==== Material for this exercise
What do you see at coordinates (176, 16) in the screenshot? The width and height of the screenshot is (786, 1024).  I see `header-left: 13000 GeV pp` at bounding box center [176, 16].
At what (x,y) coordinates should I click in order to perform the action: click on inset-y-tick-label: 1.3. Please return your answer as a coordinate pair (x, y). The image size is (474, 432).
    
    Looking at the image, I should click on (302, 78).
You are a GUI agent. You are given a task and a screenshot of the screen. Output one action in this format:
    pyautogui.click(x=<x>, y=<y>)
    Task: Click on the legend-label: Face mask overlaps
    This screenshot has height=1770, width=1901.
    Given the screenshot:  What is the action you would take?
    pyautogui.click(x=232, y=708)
========
#### What you are asked to do:
Write out the lines from the one containing "You are a GUI" through the last of the lines, with both ends included.

#### Answer box:
You are a GUI agent. You are given a task and a screenshot of the screen. Output one action in this format:
    pyautogui.click(x=<x>, y=<y>)
    Task: Click on the legend-label: Face mask overlaps
    This screenshot has height=1770, width=1901.
    Given the screenshot:  What is the action you would take?
    pyautogui.click(x=232, y=708)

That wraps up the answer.